Thursday, August 19, 2004  permanent URL for this entry

So tonight I'm just going to point to a bunch of book notes that I got around to typing in:

And that's all. Really.

Wednesday, August 18, 2004  permanent URL for this entry

You realize that I'm sitting here typing this on the computer ("on the computer") when I could be virtually whooshing down beautiful mountains and doing physically impossible tricks while personified as an athletic young woman in baggy pants and a cool orange T-shirt.

So I hope you're grateful.

Of course many of you ("you") are reading this months from now, having arrived via searchs on "naked ladies" or "iris chacon". I don't care all that much if you're grateful (although really, on considering it, gratitude is a nice thing, so I hope you're grateful also). But the rest of you, my actual readers, that's who I said "I hope you're grateful" to originally.

But I was kidding.

So now I'm starting to get invites to Multiply dot Com. Who's using it? Is it interesting? Orkut was much more interesting to talk about than to actually use; is Multiply the same way?

Big Cryptography News! Various things, apparently including MD5, have been broken. Whoa! Time to put the money back under the mattress (em aye tee tee are ee ess) where it's safe.

And in the world of funny pictures:

$50000 for your Hummer H2
$300 for your custom H2 license plate
$450 to fill up your H2 with GAS @ $1.89/gal & 9 mpg
Pictures of your Hummer H2 on the internet being rescued by a 20 year old Jeep from a 12" stump in a parking lot beside a port-a-jon for all the internet to see

Lessee. We got an "open source charity", a leftist Wikipedia variant, and a great spam subject line:

Subject: no more valuable commodity than information antiaristocratic angelicas acetylaminobenzene

We got this probably well-known but worth mentioning again very useful page that lets you find your local papers and write letters to the editors. It supplies lots of pro-Dubya examples, but I wonder if they have any kind of filter for "Bush is a weenie" letters?

Very few readers were fooled the other month by our devious prompt Enter PIN code:


Look up Joanna Newsom Music

you wish

spam i am

One-question geek test

And one that we're pretty sure isn't a PIN code at all, 'cause it's 'way too long:

I'm often unsure of the spelling myself, so I looked it up. It is in fact "supersede", from sedere, "to sit" - which now makes perfect sense. To sit over what was there before. I'll never spell it wrong again. Etymology is neat.

MATERIAL PROVIDED:
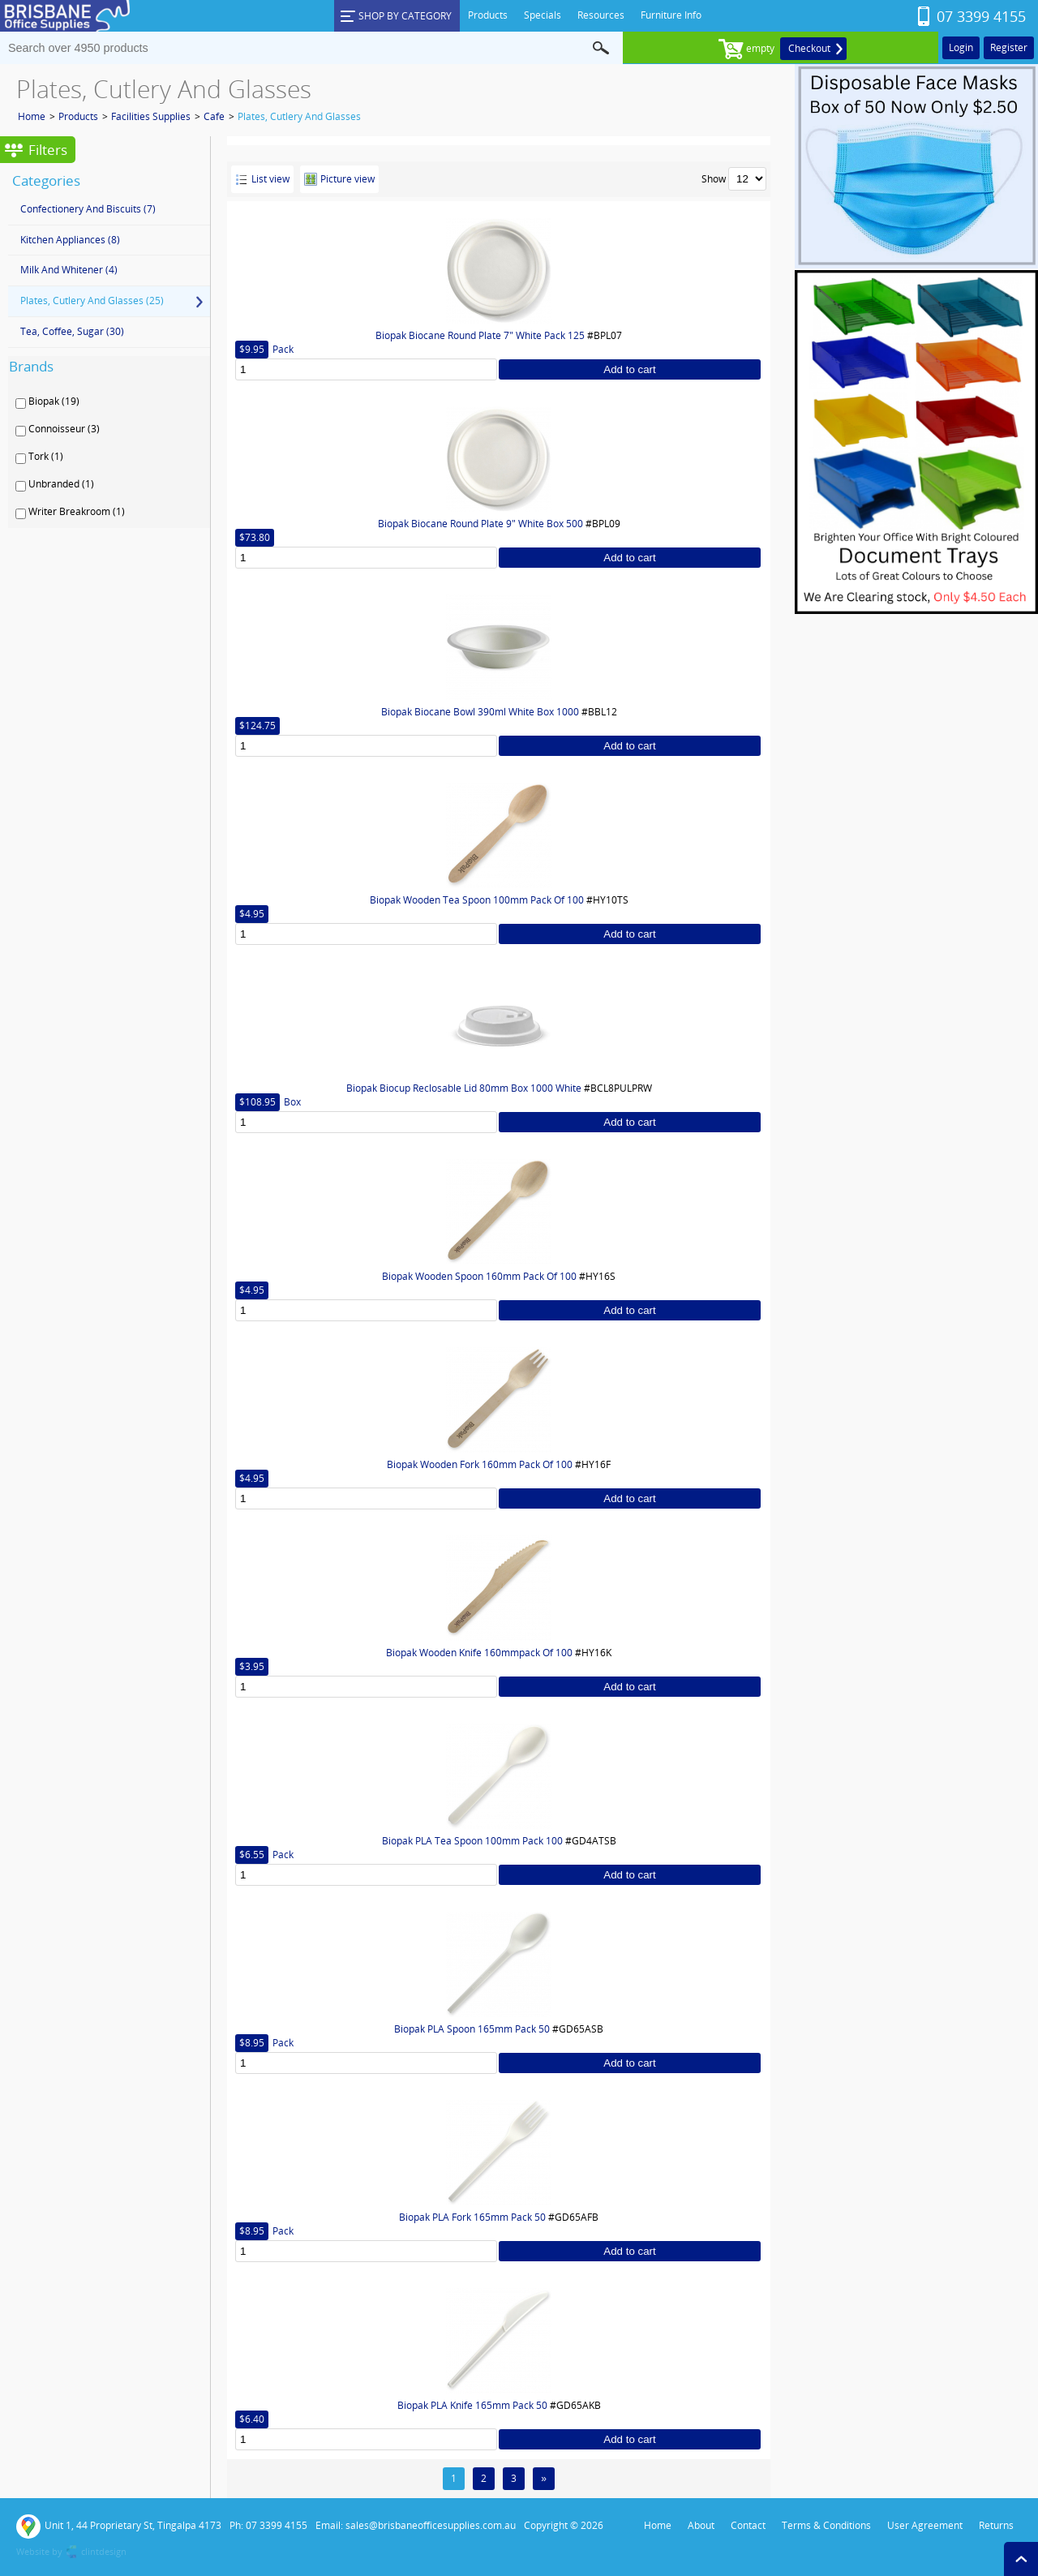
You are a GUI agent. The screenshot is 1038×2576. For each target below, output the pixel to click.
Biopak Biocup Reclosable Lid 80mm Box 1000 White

--

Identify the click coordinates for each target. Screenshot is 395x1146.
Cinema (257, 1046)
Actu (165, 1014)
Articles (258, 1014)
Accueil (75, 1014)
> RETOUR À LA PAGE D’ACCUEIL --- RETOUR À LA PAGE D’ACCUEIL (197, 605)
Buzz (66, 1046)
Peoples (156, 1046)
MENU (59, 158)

TASKS:
**a)** In the blog excerpt, rewrite everything from "You realize that" down to "hope you're grateful.", renaming "baggy pants" as "loose jeans".
**b)** Add -78 to every coordinate value in the answers of the listing, and reproduce everything from the line containing "D’ACCUEIL (197, 605)" down to the line containing "MENU (59, 158)", requests included.

SOLVED TASKS:
**a)**
You realize that I'm sitting here typing this on the computer ("on the computer") when I could be virtually whooshing down beautiful mountains and doing physically impossible tricks while personified as an athletic young woman in loose jeans and a cool orange T-shirt.

So I hope you're grateful.

**b)**
> RETOUR À LA PAGE D’ACCUEIL --- RETOUR À LA PAGE D’ACCUEIL (119, 527)
Buzz (-12, 968)
Peoples (78, 968)
MENU (-19, 80)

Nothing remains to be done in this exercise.